-- TASK DETAILS --
Your output should be every line below, copied exactly.

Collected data
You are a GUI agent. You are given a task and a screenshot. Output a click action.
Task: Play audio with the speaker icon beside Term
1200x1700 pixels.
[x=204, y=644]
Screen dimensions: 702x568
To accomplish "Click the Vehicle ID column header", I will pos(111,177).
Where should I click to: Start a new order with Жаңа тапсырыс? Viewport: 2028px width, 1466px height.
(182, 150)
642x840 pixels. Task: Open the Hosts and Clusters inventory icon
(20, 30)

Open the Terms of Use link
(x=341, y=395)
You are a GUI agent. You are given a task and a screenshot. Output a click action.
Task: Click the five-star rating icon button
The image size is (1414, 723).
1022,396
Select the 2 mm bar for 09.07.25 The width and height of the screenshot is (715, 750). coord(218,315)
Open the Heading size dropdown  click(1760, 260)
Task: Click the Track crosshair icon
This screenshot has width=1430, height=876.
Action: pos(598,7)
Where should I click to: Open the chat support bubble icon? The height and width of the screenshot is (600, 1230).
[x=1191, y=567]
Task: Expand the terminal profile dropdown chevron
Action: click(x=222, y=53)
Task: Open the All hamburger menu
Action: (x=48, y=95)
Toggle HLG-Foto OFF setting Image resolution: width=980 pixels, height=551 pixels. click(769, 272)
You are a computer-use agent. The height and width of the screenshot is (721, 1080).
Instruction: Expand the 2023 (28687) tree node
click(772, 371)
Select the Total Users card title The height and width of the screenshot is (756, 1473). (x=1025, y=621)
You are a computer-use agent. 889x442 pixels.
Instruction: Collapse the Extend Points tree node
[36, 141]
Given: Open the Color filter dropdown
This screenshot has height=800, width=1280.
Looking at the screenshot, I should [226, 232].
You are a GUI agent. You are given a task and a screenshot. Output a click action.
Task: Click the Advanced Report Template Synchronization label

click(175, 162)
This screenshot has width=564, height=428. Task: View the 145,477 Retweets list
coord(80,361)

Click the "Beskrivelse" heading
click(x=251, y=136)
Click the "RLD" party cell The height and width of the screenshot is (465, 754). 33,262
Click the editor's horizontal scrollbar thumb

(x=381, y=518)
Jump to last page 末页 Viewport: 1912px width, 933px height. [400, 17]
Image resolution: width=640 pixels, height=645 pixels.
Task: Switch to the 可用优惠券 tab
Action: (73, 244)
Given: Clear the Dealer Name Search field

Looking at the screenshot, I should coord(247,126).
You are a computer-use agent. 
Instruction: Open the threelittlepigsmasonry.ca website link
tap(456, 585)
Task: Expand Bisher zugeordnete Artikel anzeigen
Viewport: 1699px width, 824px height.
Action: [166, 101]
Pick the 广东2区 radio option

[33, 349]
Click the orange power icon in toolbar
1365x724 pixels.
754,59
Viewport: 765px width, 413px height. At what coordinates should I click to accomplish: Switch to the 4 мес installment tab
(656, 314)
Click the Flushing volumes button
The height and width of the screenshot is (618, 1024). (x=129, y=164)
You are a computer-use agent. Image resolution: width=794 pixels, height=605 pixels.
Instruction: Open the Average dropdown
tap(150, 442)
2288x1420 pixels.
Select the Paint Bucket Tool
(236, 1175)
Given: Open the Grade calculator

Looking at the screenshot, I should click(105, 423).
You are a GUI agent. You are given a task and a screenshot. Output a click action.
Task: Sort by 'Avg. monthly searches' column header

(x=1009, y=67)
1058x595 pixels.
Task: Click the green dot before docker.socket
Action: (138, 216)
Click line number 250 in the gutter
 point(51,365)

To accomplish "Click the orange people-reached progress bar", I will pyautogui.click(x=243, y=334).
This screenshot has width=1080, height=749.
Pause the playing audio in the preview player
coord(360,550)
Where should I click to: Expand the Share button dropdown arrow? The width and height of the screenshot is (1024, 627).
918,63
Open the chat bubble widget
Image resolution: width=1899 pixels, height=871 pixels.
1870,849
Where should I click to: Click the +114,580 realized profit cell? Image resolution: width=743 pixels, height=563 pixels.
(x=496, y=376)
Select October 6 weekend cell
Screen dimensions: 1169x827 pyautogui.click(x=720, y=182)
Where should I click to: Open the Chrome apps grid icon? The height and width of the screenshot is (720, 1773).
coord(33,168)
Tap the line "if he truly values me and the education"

-- RESULT --
You are a GUI agent. You are given a task and a screenshot. Output a click action.
Task: Play audio with the speaker icon beside Term
1200x1700 pixels.
[x=204, y=644]
Screen dimensions: 702x568
To accomplish "Click the Vehicle ID column header", I will pos(111,177).
Where should I click to: Start a new order with Жаңа тапсырыс? Viewport: 2028px width, 1466px height.
(182, 150)
642x840 pixels. Task: Open the Hosts and Clusters inventory icon
(20, 30)

Open the Terms of Use link
(x=341, y=395)
You are a GUI agent. You are given a task and a screenshot. Output a click action.
Task: Click the five-star rating icon button
The image size is (1414, 723).
1022,396
Select the 2 mm bar for 09.07.25 The width and height of the screenshot is (715, 750). coord(218,315)
Open the Heading size dropdown  click(1760, 260)
Task: Click the Track crosshair icon
This screenshot has width=1430, height=876.
Action: pos(598,7)
Where should I click to: Open the chat support bubble icon? The height and width of the screenshot is (600, 1230).
[x=1191, y=567]
Task: Expand the terminal profile dropdown chevron
Action: click(x=222, y=53)
Task: Open the All hamburger menu
Action: (x=48, y=95)
Toggle HLG-Foto OFF setting Image resolution: width=980 pixels, height=551 pixels. click(769, 272)
You are a computer-use agent. The height and width of the screenshot is (721, 1080).
Instruction: Expand the 2023 (28687) tree node
click(772, 371)
Select the Total Users card title The height and width of the screenshot is (756, 1473). (x=1025, y=621)
You are a computer-use agent. 889x442 pixels.
Instruction: Collapse the Extend Points tree node
[36, 141]
Given: Open the Color filter dropdown
This screenshot has height=800, width=1280.
Looking at the screenshot, I should [226, 232].
You are a GUI agent. You are given a task and a screenshot. Output a click action.
Task: Click the Advanced Report Template Synchronization label

click(175, 162)
This screenshot has width=564, height=428. Task: View the 145,477 Retweets list
coord(80,361)

Click the "Beskrivelse" heading
click(x=251, y=136)
Click the "RLD" party cell The height and width of the screenshot is (465, 754). 33,262
Click the editor's horizontal scrollbar thumb

(x=381, y=518)
Jump to last page 末页 Viewport: 1912px width, 933px height. [400, 17]
Image resolution: width=640 pixels, height=645 pixels.
Task: Switch to the 可用优惠券 tab
Action: (73, 244)
Given: Clear the Dealer Name Search field

Looking at the screenshot, I should coord(247,126).
You are a computer-use agent. 
Instruction: Open the threelittlepigsmasonry.ca website link
tap(456, 585)
Task: Expand Bisher zugeordnete Artikel anzeigen
Viewport: 1699px width, 824px height.
Action: [166, 101]
Pick the 广东2区 radio option

[33, 349]
Click the orange power icon in toolbar
1365x724 pixels.
754,59
Viewport: 765px width, 413px height. At what coordinates should I click to accomplish: Switch to the 4 мес installment tab
(656, 314)
Click the Flushing volumes button
The height and width of the screenshot is (618, 1024). (x=129, y=164)
You are a computer-use agent. Image resolution: width=794 pixels, height=605 pixels.
Instruction: Open the Average dropdown
tap(150, 442)
2288x1420 pixels.
Select the Paint Bucket Tool
(236, 1175)
Given: Open the Grade calculator

Looking at the screenshot, I should click(105, 423).
You are a GUI agent. You are given a task and a screenshot. Output a click action.
Task: Sort by 'Avg. monthly searches' column header

(x=1009, y=67)
1058x595 pixels.
Task: Click the green dot before docker.socket
Action: (138, 216)
Click line number 250 in the gutter
 point(51,365)

To accomplish "Click the orange people-reached progress bar", I will pyautogui.click(x=243, y=334).
This screenshot has width=1080, height=749.
Pause the playing audio in the preview player
coord(360,550)
Where should I click to: Expand the Share button dropdown arrow? The width and height of the screenshot is (1024, 627).
918,63
Open the chat bubble widget
Image resolution: width=1899 pixels, height=871 pixels.
1870,849
Where should I click to: Click the +114,580 realized profit cell? Image resolution: width=743 pixels, height=563 pixels.
(x=496, y=376)
Select October 6 weekend cell
Screen dimensions: 1169x827 pyautogui.click(x=720, y=182)
Where should I click to: Open the Chrome apps grid icon? The height and width of the screenshot is (720, 1773).
coord(33,168)
Tap the line "if he truly values me and the education"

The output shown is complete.